J'aurais dû m'arrêter de courir quand mes poumons se sont mis à brûler, mes tempes à cogner. Ou au moins faire une pause quand m'a pris cette impression de "flotter" au-dessus de mon corps. Mais j'ai continué. Il m'en fallait plus. Après, je ne me rappelle de rien. Lorsque j'ai repris connaissance, j'étais allongé sur le trottoir, une poignée de badauds penchés sur moi. "
Éric a un problème : il ne sait pas s'arrêter. Mais à force de vouloir aller toujours plus loin, il risque un beau jour de ne jamais en revenir. Car en matière de forme comme de santé, tout est affaire de modération. En vertu du French paradox, les médecins n'hésitent plus à nous recommander de boire un verre de vin par repas pour renforcer nos artères. En revanche, finissez la bouteille et c'est le foie qui trinque. Le sport n'échappe pas à la règle : trop c'est trop.
Si tous les médecins prônent une activité physique régulière pour rester en forme, gardons-nous donc d'en déduire qu'un marathon hebdomadaire peut nous faire retrouver nos 20 ans. Pourquoi certains d'entre nous en font-ils toujours trop ? Comment l'activité physique peut-elle devenir une obsession ? Pourquoi en arrive-t-on à ces extrêmités et, surtout, peut-on l'éviter ? Nos experts ont décrypté six cas d'école.
Vous êtes complexé. Petit, mou, fragile. Un homme peut avoir de bonnes raisons pour changer d'apparence. " Ce désir de compenser un défaut physique se rencontre souvent chez les adolescents, explique Lydie Raisin, professeur de culture physique et auteur de Stretching facile (1). Ils se lancent généralement dans la pratique intensive de la musculation afin de retrouver confiance en eux, mais aussi dans le but (beaucoup moins avoué) de plaire aux filles. "
À vouloir trop plaire, on finit par se couper totalement des autres
Souvent positif, ce désir de se prendre en main et de changer le cours de son destin peut aussi devenir un piège, en particulier chez les culturistes. " En devenant physiquement différents des autres, poursuit-elle, et en adoptant un régime alimentaire très spécifique - mais peut-on parler de régime lorsqu'on se nourrit de poudres ? -, ils finissent en général par se couper des autres et par vivre exclusivement entre culturistes, " poursuit Lydie Raisin. Alors que, paradoxalement, le sport constituait au départ, pour eux, un moyen de s'intégrer au groupe. " Cette attitude n'est pas seulement dangereuse, elle est aussi absurde, explique notre coach. Les femmes n'aiment pas vraiment les montagnes de muscles. Elles craquent plutôt sur des hommes minces à la musculature fine. " No comment.

- _Exercices proposés_
• A. Répondez à ces questions sur le texte consacré aux excès de sport :
(i) Que recommandent désormais les médecins de boire à chaque repas, et pour quelle raison ?
(ii) Combien de cas d'école les experts ont-ils décryptés ?
(iii) De quel ouvrage Lydie Raisin est-elle l'auteur ?
• B. Restituez sans aucune modification le passage du texte consacré aux excès de sport qui s'ouvre sur les mots contenant « Si tous les » et se clôt sur « six cas d'école. ».
• C. Fournissez la suite du texte consacré aux excès de sport, à partir de sa dernière phrase.

- _Données enregistrées_
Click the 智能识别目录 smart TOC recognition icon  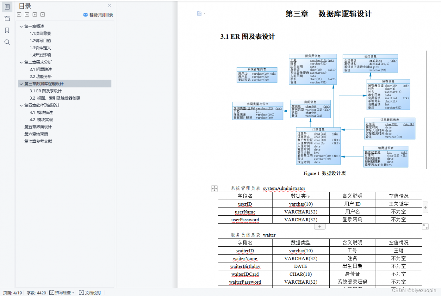(85, 14)
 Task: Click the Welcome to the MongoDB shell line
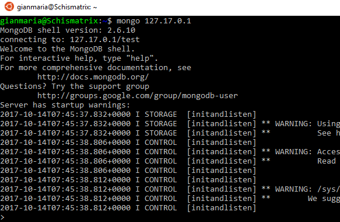coord(68,49)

- _Exercices corrigés_
• A.
(i) Un verre de vin, pour renforcer nos artères.
(ii) Six.
(iii) Stretching facile.

• B.
Si tous les médecins prônent une activité physique régulière pour rester en forme, gardons-nous donc d'en déduire qu'un marathon hebdomadaire peut nous faire retrouver nos 20 ans. Pourquoi certains d'entre nous en font-ils toujours trop ? Comment l'activité physique peut-elle devenir une obsession ? Pourquoi en arrive-t-on à ces extrêmités et, surtout, peut-on l'éviter ? Nos experts ont décrypté six cas d'école.

• C.
Vous êtes un perfectionniste. Être bon ne vous suffit pas, vous voulez être au top. " À trop s'entraîner, explique Jean-Claude Chanussot, kinésithérapeute, coauteur de Rééducation en traumatologie du sport (2), on risque de voir ses résultats régresser. " Ce paradoxe tient à trois facteurs. D'abord, le ras-le-bol s'installant, on est moins motivé. De plus, les muscles, noyés sous les déchets métaboliques qu'ils n'ont pas le temps d'évacuer, ne fournissent plus le meilleur d'eux-mêmes. Enfin, les commandes nerveuses s'émoussent sous une masse d'informations qu'elles ne parviennent plus à gérer. Résultat ? Le surentraînement peut conduire à de sérieux désordres physiologiques, " notamment à une baisse des globules rouges et à une augmentation des globules blancs ", précise Jean-Claude Chanussot. Ces problèmes se traduisent par un coup de pompe persistant, une baisse de moral et, généralement, un dégoût pour le sport que l'on pratique. Un comble ! D'autant que, dans ce cas, il est déconseillé de s'arrêter brutalement. Le mieux est de changer d'activité (faire de la natation ou du footing, si l'on s'entraîne en salle) en veillant à modérer son effort. Il faudra au minimum une semaine de repos relatif, parfois jusqu'à un mois, selon sa constitution et son état de fatigue. Dans tous les cas, l'entraînement ne doit pas redémarrer avant que l'envie revienne.